融合前缀调优和提示学习的仇恨言论检测方法

doi:10.3778/j.issn.1673-9418.2405026

摘要/Abstract

摘要： 随着网络社交平台的发展，网络暴力的危害性日益凸显，其中仇恨言论作为网络暴力的一种表现形式，对其检测方法的研究有助于构建一个健康的互联网环境。然而，一方面先前的仇恨言论检测方法主要依赖于人工监管和关键词过滤，这些方法存在人工成本高且分类效果不佳的问题；另一方面，在互联网平台的监管下，仇恨言论的表达也变得更加含蓄、隐蔽，这对检测模型的文本理解能力提出了更高的要求。

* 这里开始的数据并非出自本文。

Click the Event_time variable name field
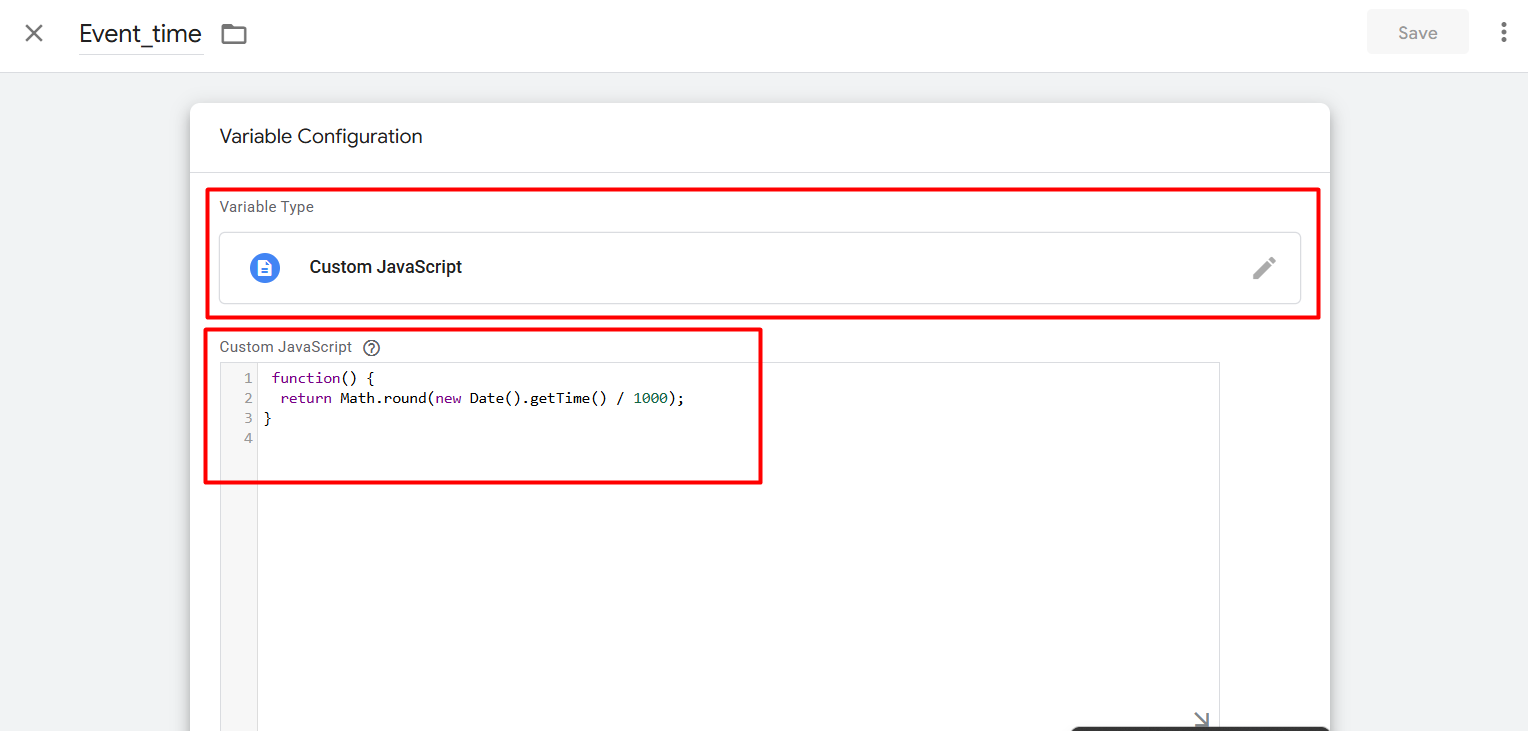Viewport: 1528px width, 731px height. coord(140,34)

以ChatGPT为代表的大模型为仇恨言论检测任务提供了新的可能性，受其在各项下游任务中出色表现的启发，提出了一种融合前缀调优和提示学习的仇恨言论检测方法P-Prompt。具体来说，首先利用前缀调优方法将大模型在相关数据集上进行微调，同时结合提示学习方法使模型能够识别并关注待检测文本中的仇恨言论词汇，从而进一步提升模型对仇恨言论的识别能力。实验结果验证了大模型在仇恨言论检测任务的有效性，同时表明，与传统方法相比P-Prompt方法在仇恨言论检测的二分类和多分类任务中各项评价指标都取得了较明显的提升。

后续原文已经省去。